*Record excerpts*
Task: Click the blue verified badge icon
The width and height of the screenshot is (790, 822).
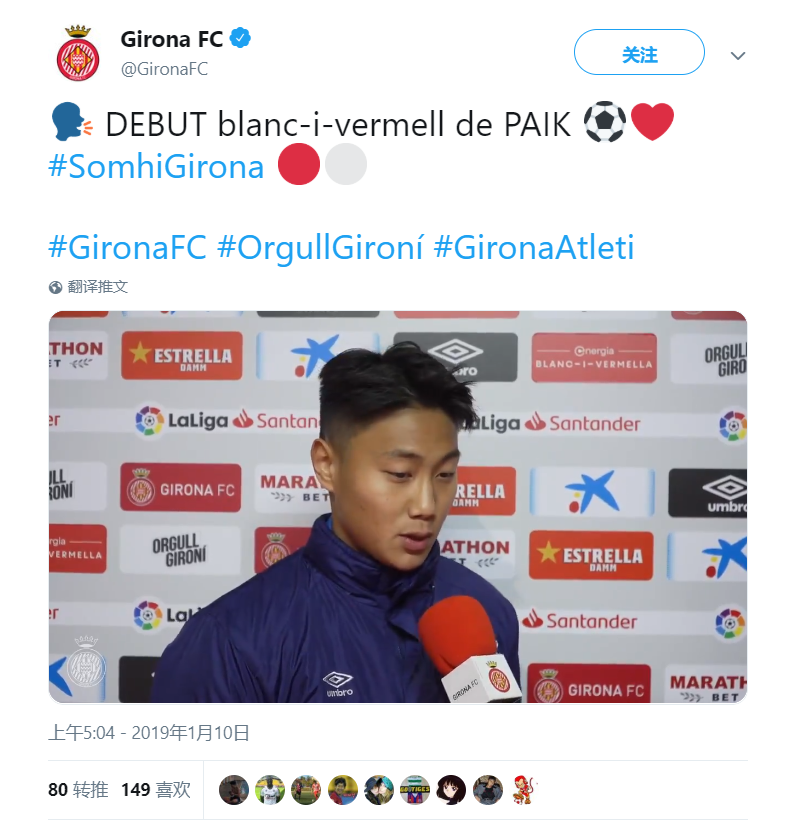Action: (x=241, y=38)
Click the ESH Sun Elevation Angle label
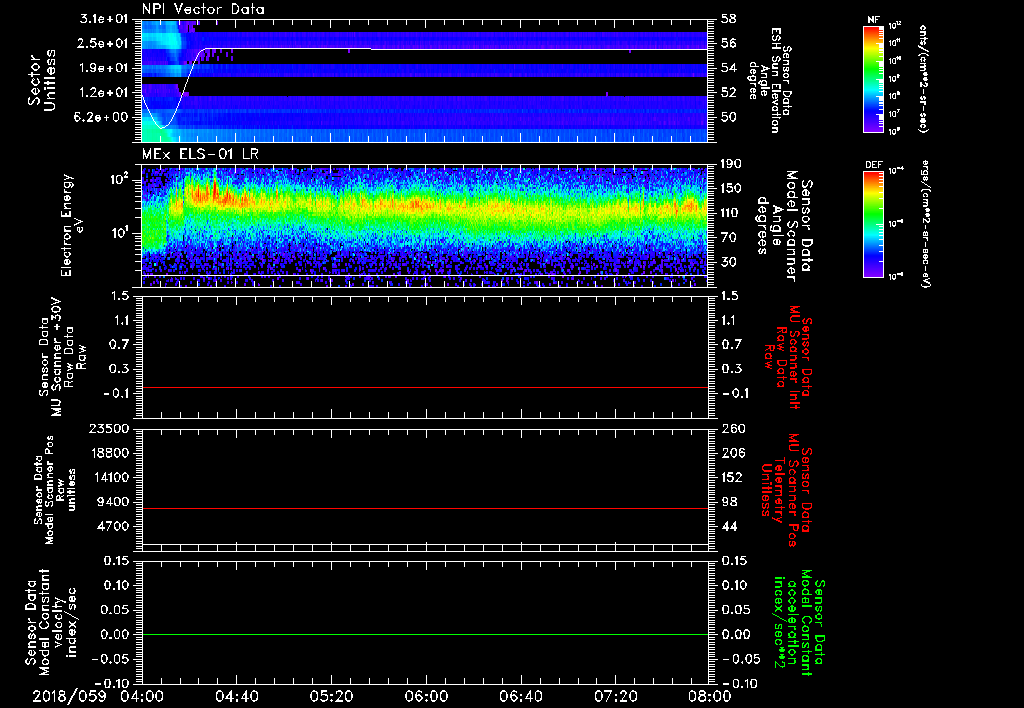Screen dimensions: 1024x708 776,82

*Prompt*
An exact copy of all the entries is required, and it must contain no pictures.

*Response*
Task: Click the blue verified badge icon
The width and height of the screenshot is (790, 822).
Action: (x=241, y=38)
Click the ESH Sun Elevation Angle label
Screen dimensions: 1024x708 776,82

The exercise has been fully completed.